(Stored data entries)
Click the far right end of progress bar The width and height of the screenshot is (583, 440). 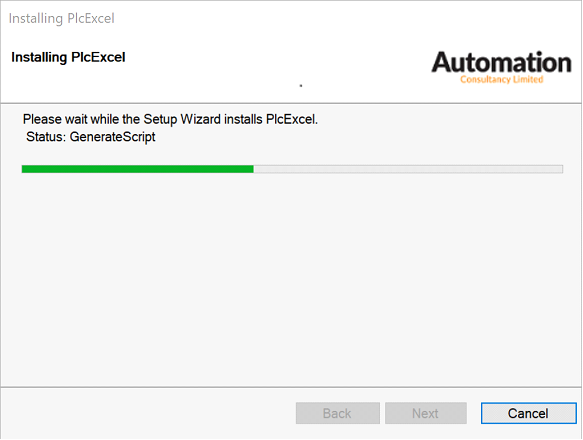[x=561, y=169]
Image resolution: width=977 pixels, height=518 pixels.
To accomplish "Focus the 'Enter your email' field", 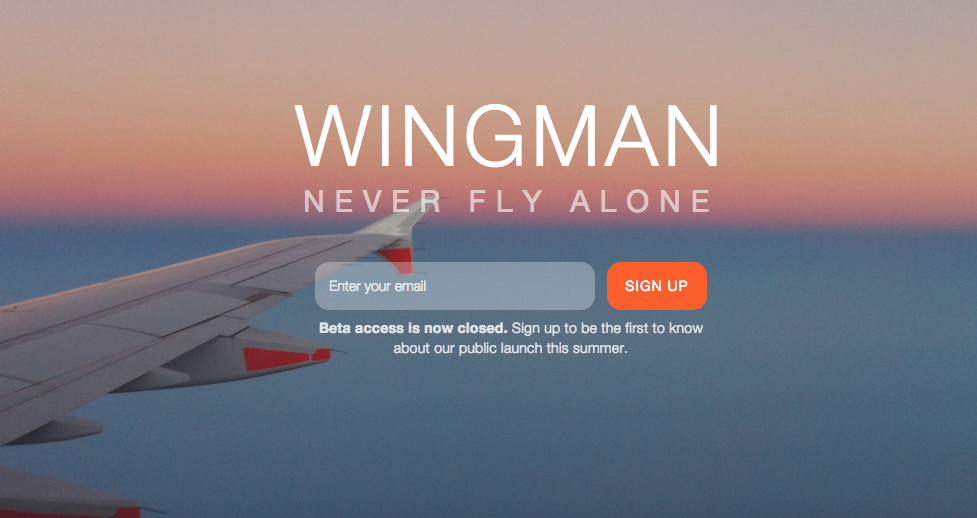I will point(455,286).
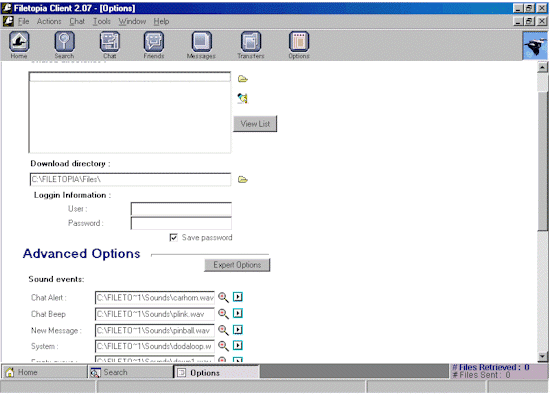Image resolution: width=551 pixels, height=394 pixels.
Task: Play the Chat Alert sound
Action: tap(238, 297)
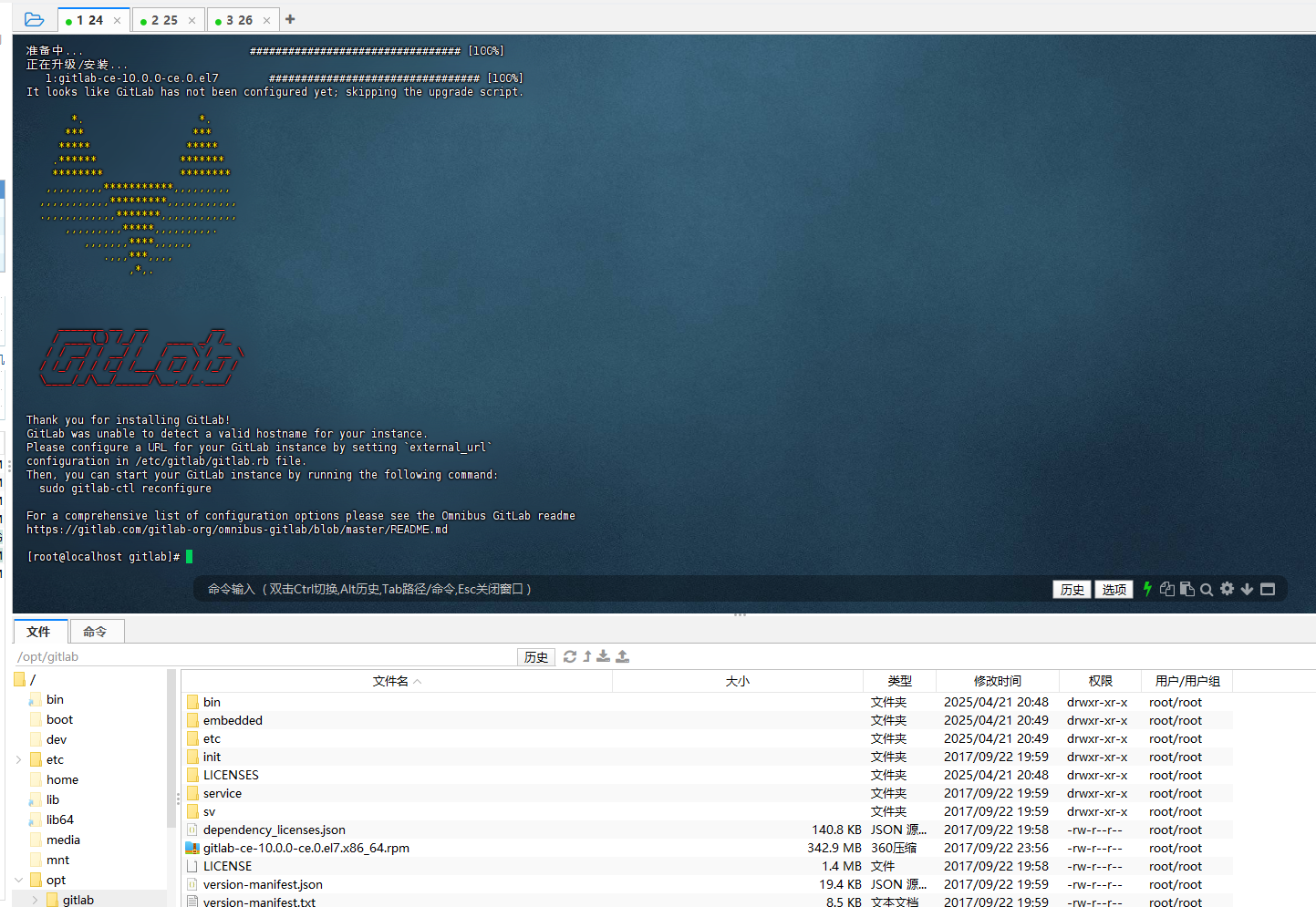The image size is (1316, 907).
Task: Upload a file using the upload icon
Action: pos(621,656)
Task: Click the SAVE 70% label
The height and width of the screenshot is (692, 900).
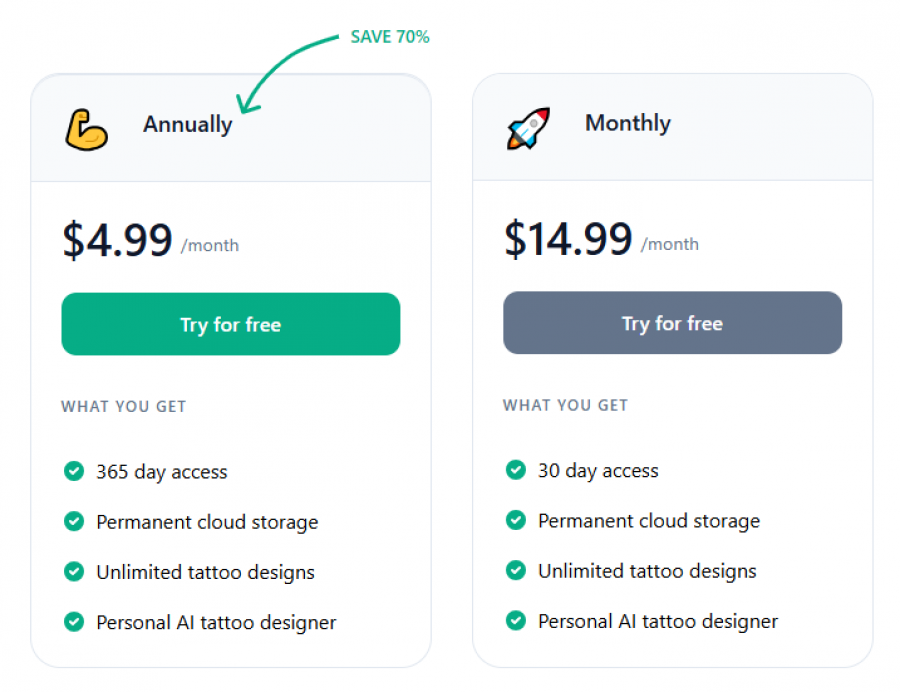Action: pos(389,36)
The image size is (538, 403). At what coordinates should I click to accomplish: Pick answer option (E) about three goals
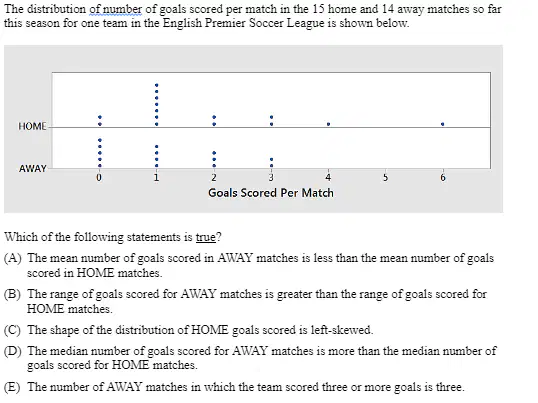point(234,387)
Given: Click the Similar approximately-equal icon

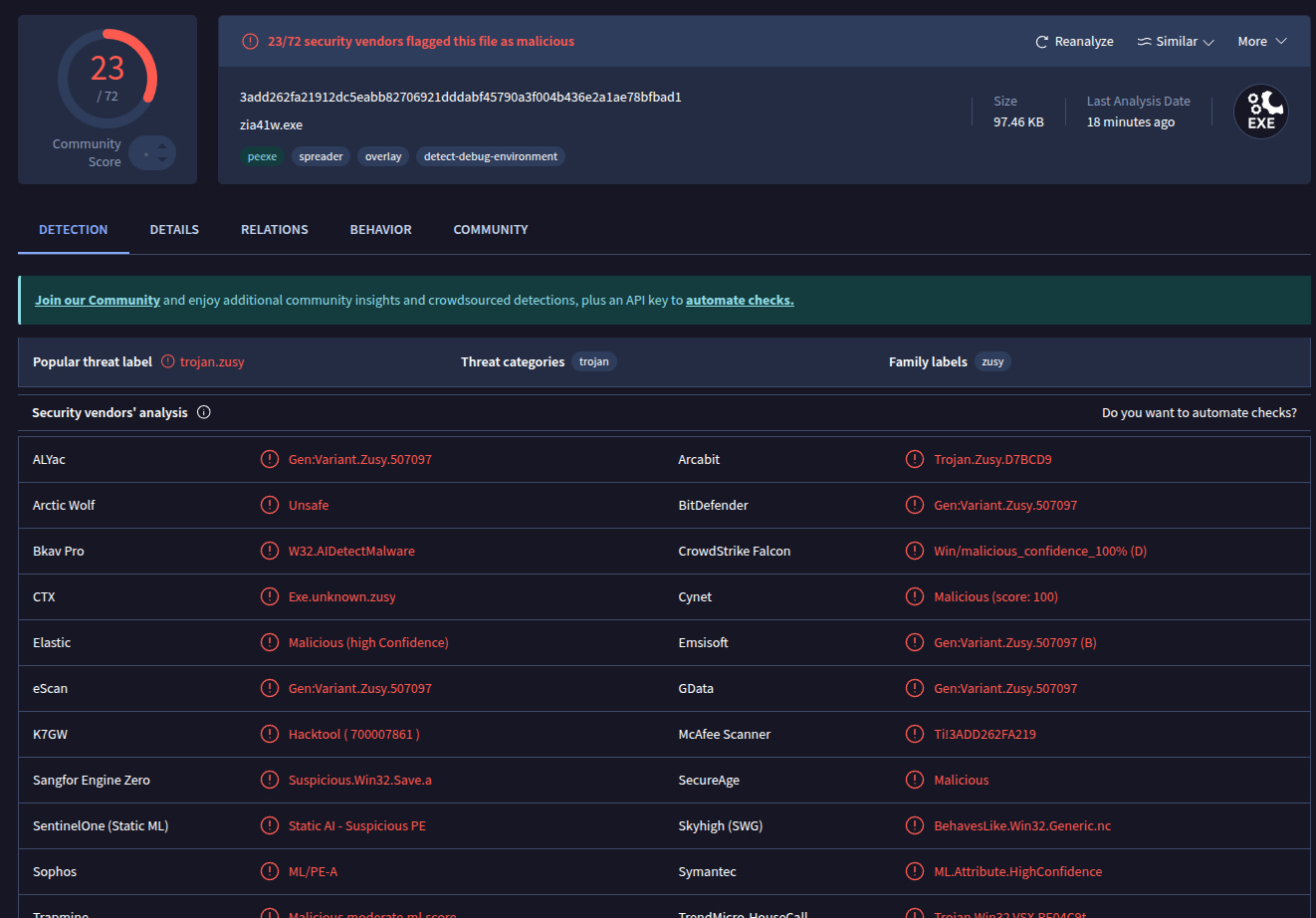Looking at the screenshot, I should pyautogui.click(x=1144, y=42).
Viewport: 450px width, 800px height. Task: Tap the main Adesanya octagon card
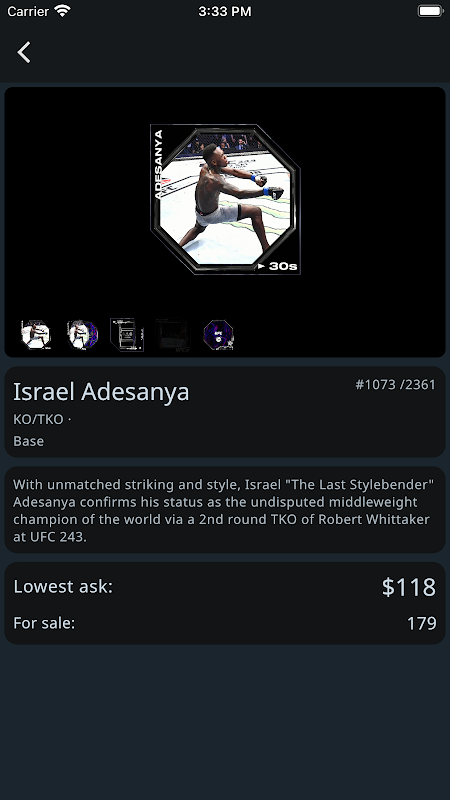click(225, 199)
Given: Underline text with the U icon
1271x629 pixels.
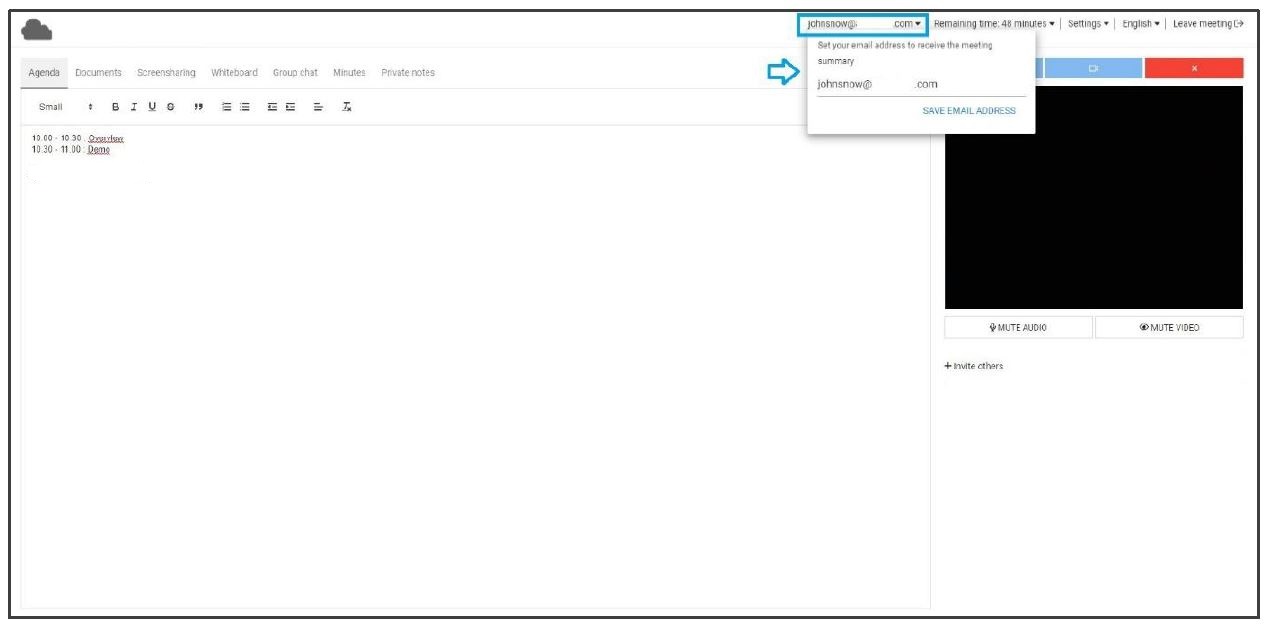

TASK BRIEF
The copy should hold exactly the lines from the line containing "Viewport: 450px width, 800px" through the end of the data, both ends included, and no pictures.

EXERCISE OUTPUT
Viewport: 450px width, 800px height. Task: Tap the main Adesanya octagon card
click(225, 199)
Given: Underline text with the U icon
1271x629 pixels.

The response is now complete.